Brief — Taking the line with "Where should I click to: Unmark" as the first and the last line of the entries as the final one, copy that span exactly.

Given data —
>>>

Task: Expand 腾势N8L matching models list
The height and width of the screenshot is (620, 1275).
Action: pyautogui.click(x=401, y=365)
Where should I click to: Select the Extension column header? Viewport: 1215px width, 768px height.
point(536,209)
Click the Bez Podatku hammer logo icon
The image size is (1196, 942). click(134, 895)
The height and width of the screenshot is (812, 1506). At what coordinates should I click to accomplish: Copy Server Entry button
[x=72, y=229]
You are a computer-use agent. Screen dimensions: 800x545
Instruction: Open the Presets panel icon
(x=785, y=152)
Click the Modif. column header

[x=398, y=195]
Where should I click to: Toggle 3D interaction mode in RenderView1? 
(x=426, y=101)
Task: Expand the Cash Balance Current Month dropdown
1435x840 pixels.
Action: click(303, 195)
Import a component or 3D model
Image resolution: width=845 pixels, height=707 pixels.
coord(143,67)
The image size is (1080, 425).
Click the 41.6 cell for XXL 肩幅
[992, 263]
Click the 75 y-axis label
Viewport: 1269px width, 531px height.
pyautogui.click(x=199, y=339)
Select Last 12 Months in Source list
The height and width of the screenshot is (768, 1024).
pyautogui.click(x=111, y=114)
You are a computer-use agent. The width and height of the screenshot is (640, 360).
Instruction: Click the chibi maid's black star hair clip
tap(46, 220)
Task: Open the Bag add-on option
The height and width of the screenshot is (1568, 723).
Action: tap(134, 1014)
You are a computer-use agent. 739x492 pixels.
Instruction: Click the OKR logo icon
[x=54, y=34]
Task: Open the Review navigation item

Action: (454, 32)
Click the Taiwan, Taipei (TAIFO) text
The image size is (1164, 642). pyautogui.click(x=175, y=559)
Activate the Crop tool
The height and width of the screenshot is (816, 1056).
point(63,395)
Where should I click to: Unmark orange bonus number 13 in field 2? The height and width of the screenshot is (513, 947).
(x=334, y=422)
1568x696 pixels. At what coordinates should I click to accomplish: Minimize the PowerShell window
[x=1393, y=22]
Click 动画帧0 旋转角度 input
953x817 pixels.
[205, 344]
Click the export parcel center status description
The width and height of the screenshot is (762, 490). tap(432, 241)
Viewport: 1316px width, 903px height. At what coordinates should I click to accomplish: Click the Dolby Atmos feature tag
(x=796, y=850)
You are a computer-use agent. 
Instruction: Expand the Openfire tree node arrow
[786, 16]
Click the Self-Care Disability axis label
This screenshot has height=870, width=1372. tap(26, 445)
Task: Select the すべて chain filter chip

<<<

Response to this exercise —
Where should I click to: Unmark orange bonus number 13 in field 2? The height and width of the screenshot is (513, 947).
(x=334, y=422)
1568x696 pixels. At what coordinates should I click to accomplish: Minimize the PowerShell window
[x=1393, y=22]
Click 动画帧0 旋转角度 input
953x817 pixels.
[205, 344]
Click the export parcel center status description
The width and height of the screenshot is (762, 490). tap(432, 241)
Viewport: 1316px width, 903px height. At what coordinates should I click to accomplish: Click the Dolby Atmos feature tag
(x=796, y=850)
You are a computer-use agent. 
Instruction: Expand the Openfire tree node arrow
[786, 16]
Click the Self-Care Disability axis label
This screenshot has height=870, width=1372. tap(26, 445)
Task: Select the すべて chain filter chip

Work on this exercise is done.